"""

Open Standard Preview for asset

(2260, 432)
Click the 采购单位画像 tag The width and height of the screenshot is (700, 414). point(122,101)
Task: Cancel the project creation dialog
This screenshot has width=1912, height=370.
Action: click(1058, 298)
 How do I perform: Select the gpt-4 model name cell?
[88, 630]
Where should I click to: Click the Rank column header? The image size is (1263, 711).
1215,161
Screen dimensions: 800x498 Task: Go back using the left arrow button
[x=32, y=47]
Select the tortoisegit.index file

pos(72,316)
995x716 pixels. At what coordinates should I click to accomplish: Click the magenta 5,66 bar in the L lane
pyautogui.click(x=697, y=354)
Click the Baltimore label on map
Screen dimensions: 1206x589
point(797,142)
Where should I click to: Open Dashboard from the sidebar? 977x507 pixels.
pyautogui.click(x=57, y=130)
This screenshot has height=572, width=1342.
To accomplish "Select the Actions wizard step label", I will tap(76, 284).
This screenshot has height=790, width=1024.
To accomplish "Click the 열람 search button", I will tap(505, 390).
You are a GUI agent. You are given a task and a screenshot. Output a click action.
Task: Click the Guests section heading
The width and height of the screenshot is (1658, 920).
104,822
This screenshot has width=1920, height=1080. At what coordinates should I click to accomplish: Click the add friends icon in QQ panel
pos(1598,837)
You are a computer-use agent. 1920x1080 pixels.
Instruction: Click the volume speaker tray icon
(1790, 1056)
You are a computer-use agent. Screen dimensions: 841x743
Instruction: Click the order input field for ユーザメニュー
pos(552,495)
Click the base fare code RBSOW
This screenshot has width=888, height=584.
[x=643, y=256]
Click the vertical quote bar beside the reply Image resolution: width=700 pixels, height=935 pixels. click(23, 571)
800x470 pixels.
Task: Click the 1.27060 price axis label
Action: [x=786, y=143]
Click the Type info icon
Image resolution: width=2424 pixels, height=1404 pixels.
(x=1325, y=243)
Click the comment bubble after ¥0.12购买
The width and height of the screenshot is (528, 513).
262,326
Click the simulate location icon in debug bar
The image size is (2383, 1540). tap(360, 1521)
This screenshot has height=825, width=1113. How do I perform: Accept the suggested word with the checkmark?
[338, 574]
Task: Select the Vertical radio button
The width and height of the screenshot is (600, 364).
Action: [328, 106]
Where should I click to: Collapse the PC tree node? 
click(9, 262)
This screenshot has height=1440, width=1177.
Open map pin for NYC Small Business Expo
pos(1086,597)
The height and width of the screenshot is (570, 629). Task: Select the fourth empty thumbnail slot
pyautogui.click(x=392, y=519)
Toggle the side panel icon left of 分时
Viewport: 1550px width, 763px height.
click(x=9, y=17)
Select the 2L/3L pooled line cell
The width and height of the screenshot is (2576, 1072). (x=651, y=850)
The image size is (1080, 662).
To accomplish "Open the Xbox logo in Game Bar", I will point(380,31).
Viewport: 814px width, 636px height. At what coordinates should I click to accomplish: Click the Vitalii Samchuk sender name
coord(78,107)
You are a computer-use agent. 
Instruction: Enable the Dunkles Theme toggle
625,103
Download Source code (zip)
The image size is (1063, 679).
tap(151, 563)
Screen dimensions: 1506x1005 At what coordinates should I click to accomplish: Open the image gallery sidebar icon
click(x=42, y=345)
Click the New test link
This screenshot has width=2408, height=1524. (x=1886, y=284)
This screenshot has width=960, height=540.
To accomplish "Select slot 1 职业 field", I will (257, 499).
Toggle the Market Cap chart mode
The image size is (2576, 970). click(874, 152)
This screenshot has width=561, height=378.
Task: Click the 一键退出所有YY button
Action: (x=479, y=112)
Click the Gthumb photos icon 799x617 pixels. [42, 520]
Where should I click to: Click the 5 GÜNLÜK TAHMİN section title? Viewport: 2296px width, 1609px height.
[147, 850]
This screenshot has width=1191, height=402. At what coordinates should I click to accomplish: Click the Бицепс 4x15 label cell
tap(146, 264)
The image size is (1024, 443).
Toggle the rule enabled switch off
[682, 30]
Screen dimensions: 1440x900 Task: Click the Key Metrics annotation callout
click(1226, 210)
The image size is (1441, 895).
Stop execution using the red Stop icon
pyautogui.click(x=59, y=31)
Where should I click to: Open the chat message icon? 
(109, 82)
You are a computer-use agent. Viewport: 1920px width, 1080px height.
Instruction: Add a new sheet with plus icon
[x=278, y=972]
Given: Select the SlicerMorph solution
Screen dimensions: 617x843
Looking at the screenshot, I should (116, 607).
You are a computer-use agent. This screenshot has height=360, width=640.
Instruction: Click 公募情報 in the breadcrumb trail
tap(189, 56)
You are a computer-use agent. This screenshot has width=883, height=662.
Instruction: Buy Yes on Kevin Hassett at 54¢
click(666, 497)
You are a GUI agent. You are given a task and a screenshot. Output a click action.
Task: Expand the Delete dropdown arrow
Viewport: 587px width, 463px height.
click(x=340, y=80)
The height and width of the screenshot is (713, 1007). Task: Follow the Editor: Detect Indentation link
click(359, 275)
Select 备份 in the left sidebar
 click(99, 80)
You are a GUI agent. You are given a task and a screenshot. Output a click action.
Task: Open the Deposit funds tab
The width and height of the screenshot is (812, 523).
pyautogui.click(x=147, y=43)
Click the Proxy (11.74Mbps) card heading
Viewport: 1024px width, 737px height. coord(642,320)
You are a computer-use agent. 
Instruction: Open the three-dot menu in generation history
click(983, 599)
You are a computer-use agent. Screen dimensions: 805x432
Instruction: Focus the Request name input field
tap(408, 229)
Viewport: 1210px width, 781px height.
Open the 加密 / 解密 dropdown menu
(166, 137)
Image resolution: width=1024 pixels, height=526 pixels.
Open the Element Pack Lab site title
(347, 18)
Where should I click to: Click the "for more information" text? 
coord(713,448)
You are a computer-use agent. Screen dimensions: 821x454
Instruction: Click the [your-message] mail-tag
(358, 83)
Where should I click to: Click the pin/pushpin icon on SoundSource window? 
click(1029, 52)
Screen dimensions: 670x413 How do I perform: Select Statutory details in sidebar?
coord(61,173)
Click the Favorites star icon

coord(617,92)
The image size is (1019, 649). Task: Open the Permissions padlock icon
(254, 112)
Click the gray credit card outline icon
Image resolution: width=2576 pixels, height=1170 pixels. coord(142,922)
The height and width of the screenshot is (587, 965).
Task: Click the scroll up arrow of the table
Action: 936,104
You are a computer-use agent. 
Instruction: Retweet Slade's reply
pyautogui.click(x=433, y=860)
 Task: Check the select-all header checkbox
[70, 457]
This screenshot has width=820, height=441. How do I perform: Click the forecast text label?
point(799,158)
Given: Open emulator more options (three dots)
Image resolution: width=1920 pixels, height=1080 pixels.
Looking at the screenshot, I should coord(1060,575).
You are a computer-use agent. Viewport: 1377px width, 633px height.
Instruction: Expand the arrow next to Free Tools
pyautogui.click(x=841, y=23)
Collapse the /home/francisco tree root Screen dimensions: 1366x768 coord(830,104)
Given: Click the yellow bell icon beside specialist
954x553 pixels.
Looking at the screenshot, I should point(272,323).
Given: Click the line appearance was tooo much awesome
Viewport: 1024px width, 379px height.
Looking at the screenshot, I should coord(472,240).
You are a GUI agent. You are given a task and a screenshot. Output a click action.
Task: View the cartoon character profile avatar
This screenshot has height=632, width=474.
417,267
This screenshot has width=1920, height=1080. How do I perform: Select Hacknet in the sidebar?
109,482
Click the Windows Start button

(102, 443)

"""

EXERCISE AIM –
Rewrite all of the records above, replacing "computer-use agent" with "desktop automation agent" and leaving everything else unchanged.

TASK ANSWER –
Open Standard Preview for asset

(2260, 432)
Click the 采购单位画像 tag The width and height of the screenshot is (700, 414). point(122,101)
Task: Cancel the project creation dialog
This screenshot has width=1912, height=370.
Action: click(1058, 298)
 How do I perform: Select the gpt-4 model name cell?
[88, 630]
Where should I click to: Click the Rank column header? The image size is (1263, 711).
1215,161
Screen dimensions: 800x498 Task: Go back using the left arrow button
[x=32, y=47]
Select the tortoisegit.index file

pos(72,316)
995x716 pixels. At what coordinates should I click to accomplish: Click the magenta 5,66 bar in the L lane
pyautogui.click(x=697, y=354)
Click the Baltimore label on map
Screen dimensions: 1206x589
point(797,142)
Where should I click to: Open Dashboard from the sidebar? 977x507 pixels.
pyautogui.click(x=57, y=130)
This screenshot has height=572, width=1342.
To accomplish "Select the Actions wizard step label", I will tap(76, 284).
This screenshot has height=790, width=1024.
To accomplish "Click the 열람 search button", I will tap(505, 390).
You are a GUI agent. You are given a task and a screenshot. Output a click action.
Task: Click the Guests section heading
The width and height of the screenshot is (1658, 920).
104,822
This screenshot has width=1920, height=1080. At what coordinates should I click to accomplish: Click the add friends icon in QQ panel
pos(1598,837)
You are a desktop automation agent. 1920x1080 pixels.
Instruction: Click the volume speaker tray icon
(1790, 1056)
You are a desktop automation agent. Screen dimensions: 841x743
Instruction: Click the order input field for ユーザメニュー
pos(552,495)
Click the base fare code RBSOW
This screenshot has width=888, height=584.
[x=643, y=256]
Click the vertical quote bar beside the reply Image resolution: width=700 pixels, height=935 pixels. click(23, 571)
800x470 pixels.
Task: Click the 1.27060 price axis label
Action: [x=786, y=143]
Click the Type info icon
Image resolution: width=2424 pixels, height=1404 pixels.
(x=1325, y=243)
Click the comment bubble after ¥0.12购买
The width and height of the screenshot is (528, 513).
262,326
Click the simulate location icon in debug bar
The image size is (2383, 1540). tap(360, 1521)
This screenshot has height=825, width=1113. How do I perform: Accept the suggested word with the checkmark?
[338, 574]
Task: Select the Vertical radio button
The width and height of the screenshot is (600, 364).
Action: [328, 106]
Where should I click to: Collapse the PC tree node? 
click(9, 262)
This screenshot has height=1440, width=1177.
Open map pin for NYC Small Business Expo
pos(1086,597)
The height and width of the screenshot is (570, 629). Task: Select the fourth empty thumbnail slot
pyautogui.click(x=392, y=519)
Toggle the side panel icon left of 分时
Viewport: 1550px width, 763px height.
click(x=9, y=17)
Select the 2L/3L pooled line cell
The width and height of the screenshot is (2576, 1072). (x=651, y=850)
The image size is (1080, 662).
To accomplish "Open the Xbox logo in Game Bar", I will point(380,31).
Viewport: 814px width, 636px height. At what coordinates should I click to accomplish: Click the Vitalii Samchuk sender name
coord(78,107)
You are a desktop automation agent. 
Instruction: Enable the Dunkles Theme toggle
625,103
Download Source code (zip)
The image size is (1063, 679).
tap(151, 563)
Screen dimensions: 1506x1005 At what coordinates should I click to accomplish: Open the image gallery sidebar icon
click(x=42, y=345)
Click the New test link
This screenshot has width=2408, height=1524. (x=1886, y=284)
This screenshot has width=960, height=540.
To accomplish "Select slot 1 职业 field", I will (257, 499).
Toggle the Market Cap chart mode
The image size is (2576, 970). click(874, 152)
This screenshot has width=561, height=378.
Task: Click the 一键退出所有YY button
Action: (x=479, y=112)
Click the Gthumb photos icon 799x617 pixels. [42, 520]
Where should I click to: Click the 5 GÜNLÜK TAHMİN section title? Viewport: 2296px width, 1609px height.
[147, 850]
This screenshot has width=1191, height=402. At what coordinates should I click to accomplish: Click the Бицепс 4x15 label cell
tap(146, 264)
The image size is (1024, 443).
Toggle the rule enabled switch off
[682, 30]
Screen dimensions: 1440x900 Task: Click the Key Metrics annotation callout
click(1226, 210)
The image size is (1441, 895).
Stop execution using the red Stop icon
pyautogui.click(x=59, y=31)
Where should I click to: Open the chat message icon? 
(109, 82)
You are a desktop automation agent. Viewport: 1920px width, 1080px height.
Instruction: Add a new sheet with plus icon
[x=278, y=972]
Given: Select the SlicerMorph solution
Screen dimensions: 617x843
Looking at the screenshot, I should (116, 607).
You are a desktop automation agent. This screenshot has height=360, width=640.
Instruction: Click 公募情報 in the breadcrumb trail
tap(189, 56)
You are a desktop automation agent. This screenshot has width=883, height=662.
Instruction: Buy Yes on Kevin Hassett at 54¢
click(666, 497)
You are a GUI agent. You are given a task and a screenshot. Output a click action.
Task: Expand the Delete dropdown arrow
Viewport: 587px width, 463px height.
click(x=340, y=80)
The height and width of the screenshot is (713, 1007). Task: Follow the Editor: Detect Indentation link
click(359, 275)
Select 备份 in the left sidebar
 click(99, 80)
You are a GUI agent. You are given a task and a screenshot. Output a click action.
Task: Open the Deposit funds tab
The width and height of the screenshot is (812, 523).
pyautogui.click(x=147, y=43)
Click the Proxy (11.74Mbps) card heading
Viewport: 1024px width, 737px height. coord(642,320)
You are a desktop automation agent. 
Instruction: Open the three-dot menu in generation history
click(983, 599)
You are a desktop automation agent. Screen dimensions: 805x432
Instruction: Focus the Request name input field
tap(408, 229)
Viewport: 1210px width, 781px height.
Open the 加密 / 解密 dropdown menu
(166, 137)
Image resolution: width=1024 pixels, height=526 pixels.
Open the Element Pack Lab site title
(347, 18)
Where should I click to: Click the "for more information" text? 
coord(713,448)
You are a desktop automation agent. Screen dimensions: 821x454
Instruction: Click the [your-message] mail-tag
(358, 83)
Where should I click to: Click the pin/pushpin icon on SoundSource window? 
click(1029, 52)
Screen dimensions: 670x413 How do I perform: Select Statutory details in sidebar?
coord(61,173)
Click the Favorites star icon

coord(617,92)
The image size is (1019, 649). Task: Open the Permissions padlock icon
(254, 112)
Click the gray credit card outline icon
Image resolution: width=2576 pixels, height=1170 pixels. coord(142,922)
The height and width of the screenshot is (587, 965).
Task: Click the scroll up arrow of the table
Action: 936,104
You are a desktop automation agent. 
Instruction: Retweet Slade's reply
pyautogui.click(x=433, y=860)
 Task: Check the select-all header checkbox
[70, 457]
This screenshot has width=820, height=441. How do I perform: Click the forecast text label?
point(799,158)
Given: Open emulator more options (three dots)
Image resolution: width=1920 pixels, height=1080 pixels.
Looking at the screenshot, I should coord(1060,575).
You are a desktop automation agent. Viewport: 1377px width, 633px height.
Instruction: Expand the arrow next to Free Tools
pyautogui.click(x=841, y=23)
Collapse the /home/francisco tree root Screen dimensions: 1366x768 coord(830,104)
Given: Click the yellow bell icon beside specialist
954x553 pixels.
Looking at the screenshot, I should point(272,323).
Given: Click the line appearance was tooo much awesome
Viewport: 1024px width, 379px height.
Looking at the screenshot, I should coord(472,240).
You are a GUI agent. You are given a task and a screenshot. Output a click action.
Task: View the cartoon character profile avatar
This screenshot has height=632, width=474.
417,267
This screenshot has width=1920, height=1080. How do I perform: Select Hacknet in the sidebar?
109,482
Click the Windows Start button

(102, 443)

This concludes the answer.